3. Innovating peace and order condition
Magalong announced recently that his pet project – the Baguio Communication Command Center – would get financial backing. He said that he was able to get an initial P200 million for the command center, which would have an extensive CCTV system using artificial intelligence, which he said would be the first of its kind in the country. The command center will also have disaster preparedness and traffic management components.
4. Aggressive traffic management
Like the rest of the country, Baguio cleared up its roads from pavement extensions last week. He also called on the Metropolitan Manila Development Authority to look into the traffic situation in Baguio and how this can be eased. MMDA is set to make its feasibility study.
He also wanted to revive the plan to set up a monorail and cable cars in the city. European countries already make initial feasibility studies on these. Magalong said that he had had talks with Mark Richmund de Leon, OIC, Undersecretary for Road Transport and Infrastructure, regarding these matters.
Upon the recommendation of the tourism stakeholders in the city, Magalong might also include in his traffic plan a scheme to discourage private cars in the city. He said there are about 68,000 private cars in the city, more than enough to clog the roads. He is also considering pedestrianization of Session Road and has extended the closing of one lane every Sunday until December.
5. Responsive education program
“We should propagate the Alternative Learning System, encourage technical-vocational studies, and allot more scholarships for the financially-challenged,” Magalong said.
6. Empowering the youth
“Our youth development programs must strive to make our children morally responsible and better prepared for adulthood. Facilities will be established as youth convergence centers,” the mayor said.
7. Expanding health and social services
One of Magalong’s top advisers is Marlene de Castro, the executive director of Baguio Center for Young Adults, who is one of the top reproductive health champions in the region.
Among his earlier health-related campaigns was a stricter anti-smoking campaign in the city.
8. Responsible tourism
Tourism is the city’s biggest industry. Among Magalong’s grand project is a greener Burnham Park. He has revived a committee to redesign the iconic park with greener elements.
Another park he wants to revive is the Mine’s View Park, which has become a geological hazard. Magalong has posted the interactive plans for Burnham and Mines View Parks and requested people to offer their suggestions.
9. Enlivened culture, arts, crafts, and heritage
Baguio has been included in the Creative Cities Network, the first and only city yet in the Philippines to be included in the UNESCO list. Magalong vowed to the people behind this inscription that he would not allow Baguio to be delisted.
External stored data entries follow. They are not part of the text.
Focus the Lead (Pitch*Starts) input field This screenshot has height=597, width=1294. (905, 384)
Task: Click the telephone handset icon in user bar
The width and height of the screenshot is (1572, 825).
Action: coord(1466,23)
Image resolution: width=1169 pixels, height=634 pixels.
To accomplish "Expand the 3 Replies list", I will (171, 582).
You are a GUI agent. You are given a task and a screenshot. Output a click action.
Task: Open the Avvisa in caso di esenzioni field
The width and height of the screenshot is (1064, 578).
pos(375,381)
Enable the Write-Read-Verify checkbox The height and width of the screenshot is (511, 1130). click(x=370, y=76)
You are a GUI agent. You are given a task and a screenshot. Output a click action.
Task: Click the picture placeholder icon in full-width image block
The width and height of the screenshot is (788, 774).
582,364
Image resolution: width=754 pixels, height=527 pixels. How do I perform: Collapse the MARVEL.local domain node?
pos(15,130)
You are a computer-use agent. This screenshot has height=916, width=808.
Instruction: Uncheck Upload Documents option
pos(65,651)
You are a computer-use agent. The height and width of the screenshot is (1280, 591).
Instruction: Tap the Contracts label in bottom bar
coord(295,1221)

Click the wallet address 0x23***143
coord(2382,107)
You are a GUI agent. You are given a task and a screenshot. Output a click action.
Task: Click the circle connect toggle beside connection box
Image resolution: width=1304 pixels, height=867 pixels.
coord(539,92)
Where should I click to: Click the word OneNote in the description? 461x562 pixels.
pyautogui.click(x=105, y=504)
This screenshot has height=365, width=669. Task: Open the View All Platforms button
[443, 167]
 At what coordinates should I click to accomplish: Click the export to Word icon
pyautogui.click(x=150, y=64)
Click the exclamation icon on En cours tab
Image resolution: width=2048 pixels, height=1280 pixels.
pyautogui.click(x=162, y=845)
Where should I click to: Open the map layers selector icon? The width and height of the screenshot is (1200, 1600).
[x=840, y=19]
He has supported the upcoming iBagiw Festival, the second festival that will celebrate the folk arts and crafts of the city. He has set up a creative cities committee in City Hall for this arts sector.
10. Market modernization
Magalong has allotted P2.5 billion for the new public market. This meant removing first the proverbial monkey on its back – the agreement with Uniwide more than 20 years ago for the same project. Magalong said that the contract with Uniwide has been voided.
The mayor plans to build the market with the city’s own money. He has set up a group to build a plan to house 4,000 vendors. The night market is also expected to be located there. Elevated walkways would connect the market with Burnham and Session Road.
He, however, plans to demolish Bayanihan Building and Rillera Building by October. Rillera is a decrepit wooden structure along Magsaysay Avenue. Bayanihan, the Ground Zero for ukay-ukay, however, is one of the finest examples of Art Deco in the country. Demolishing it would destroy one of the city’s last postwar treasures.